(Material for this exercise)
────────
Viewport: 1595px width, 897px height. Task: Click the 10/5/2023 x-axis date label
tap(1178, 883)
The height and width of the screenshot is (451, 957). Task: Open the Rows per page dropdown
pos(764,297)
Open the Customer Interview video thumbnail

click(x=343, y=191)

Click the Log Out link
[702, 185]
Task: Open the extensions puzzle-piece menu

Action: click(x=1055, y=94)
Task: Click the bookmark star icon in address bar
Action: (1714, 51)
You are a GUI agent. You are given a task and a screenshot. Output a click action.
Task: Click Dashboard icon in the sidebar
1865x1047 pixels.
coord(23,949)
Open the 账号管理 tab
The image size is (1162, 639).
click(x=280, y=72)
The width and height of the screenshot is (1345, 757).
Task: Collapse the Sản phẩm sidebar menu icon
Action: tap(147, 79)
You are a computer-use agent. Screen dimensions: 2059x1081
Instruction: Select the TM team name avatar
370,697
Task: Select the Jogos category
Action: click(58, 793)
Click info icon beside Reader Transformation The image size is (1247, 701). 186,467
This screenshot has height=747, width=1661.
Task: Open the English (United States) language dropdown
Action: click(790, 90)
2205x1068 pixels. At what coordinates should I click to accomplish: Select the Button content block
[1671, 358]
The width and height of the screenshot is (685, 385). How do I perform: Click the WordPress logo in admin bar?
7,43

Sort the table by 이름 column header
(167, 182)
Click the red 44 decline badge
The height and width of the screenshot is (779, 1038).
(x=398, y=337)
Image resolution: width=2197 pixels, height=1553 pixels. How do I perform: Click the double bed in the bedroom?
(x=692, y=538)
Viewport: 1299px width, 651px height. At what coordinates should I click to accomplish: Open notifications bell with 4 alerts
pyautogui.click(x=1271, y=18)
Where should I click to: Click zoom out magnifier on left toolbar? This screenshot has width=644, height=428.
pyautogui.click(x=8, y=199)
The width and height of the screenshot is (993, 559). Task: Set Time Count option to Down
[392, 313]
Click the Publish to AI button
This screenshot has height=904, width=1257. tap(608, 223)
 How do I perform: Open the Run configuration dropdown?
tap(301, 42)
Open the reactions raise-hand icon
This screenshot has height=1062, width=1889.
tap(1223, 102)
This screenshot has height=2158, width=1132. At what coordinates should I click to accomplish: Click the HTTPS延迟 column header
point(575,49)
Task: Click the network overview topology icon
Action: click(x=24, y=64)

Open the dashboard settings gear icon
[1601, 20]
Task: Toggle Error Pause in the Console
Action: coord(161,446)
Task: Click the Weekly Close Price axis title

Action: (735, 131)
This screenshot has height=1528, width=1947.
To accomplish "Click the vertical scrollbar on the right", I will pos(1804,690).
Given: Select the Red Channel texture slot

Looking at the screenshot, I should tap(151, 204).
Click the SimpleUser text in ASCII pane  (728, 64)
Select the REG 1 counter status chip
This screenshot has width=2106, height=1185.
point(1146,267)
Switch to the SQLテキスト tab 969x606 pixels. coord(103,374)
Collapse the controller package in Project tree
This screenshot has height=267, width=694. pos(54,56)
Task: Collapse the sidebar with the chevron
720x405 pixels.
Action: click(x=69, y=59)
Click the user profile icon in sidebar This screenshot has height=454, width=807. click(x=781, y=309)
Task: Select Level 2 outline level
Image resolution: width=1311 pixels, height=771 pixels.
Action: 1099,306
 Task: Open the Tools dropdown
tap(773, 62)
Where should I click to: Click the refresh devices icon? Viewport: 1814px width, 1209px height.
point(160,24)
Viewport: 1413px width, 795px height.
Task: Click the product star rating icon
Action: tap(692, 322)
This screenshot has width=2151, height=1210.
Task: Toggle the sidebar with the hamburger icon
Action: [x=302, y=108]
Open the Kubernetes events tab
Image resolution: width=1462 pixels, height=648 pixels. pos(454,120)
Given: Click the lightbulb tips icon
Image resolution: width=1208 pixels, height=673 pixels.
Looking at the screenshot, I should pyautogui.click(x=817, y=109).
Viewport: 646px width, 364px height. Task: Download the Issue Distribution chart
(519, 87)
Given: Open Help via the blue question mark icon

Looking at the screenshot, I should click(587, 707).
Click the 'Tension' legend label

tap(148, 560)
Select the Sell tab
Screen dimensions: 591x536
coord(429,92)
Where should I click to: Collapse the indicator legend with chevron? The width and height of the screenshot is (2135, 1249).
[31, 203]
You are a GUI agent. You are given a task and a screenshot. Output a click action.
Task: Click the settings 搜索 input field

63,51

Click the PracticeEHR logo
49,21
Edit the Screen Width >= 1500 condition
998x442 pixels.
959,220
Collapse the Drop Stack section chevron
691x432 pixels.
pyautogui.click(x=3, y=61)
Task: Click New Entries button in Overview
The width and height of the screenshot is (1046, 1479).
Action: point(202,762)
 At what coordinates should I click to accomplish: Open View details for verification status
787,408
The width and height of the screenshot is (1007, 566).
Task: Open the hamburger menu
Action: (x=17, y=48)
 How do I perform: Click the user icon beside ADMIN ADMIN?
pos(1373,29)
────────
(What you should do)
Begin at the line containing "How do I perform: Click the user" and reproduce each line through the end of the records above.

(Solved problem)
 How do I perform: Click the user icon beside ADMIN ADMIN?
pos(1373,29)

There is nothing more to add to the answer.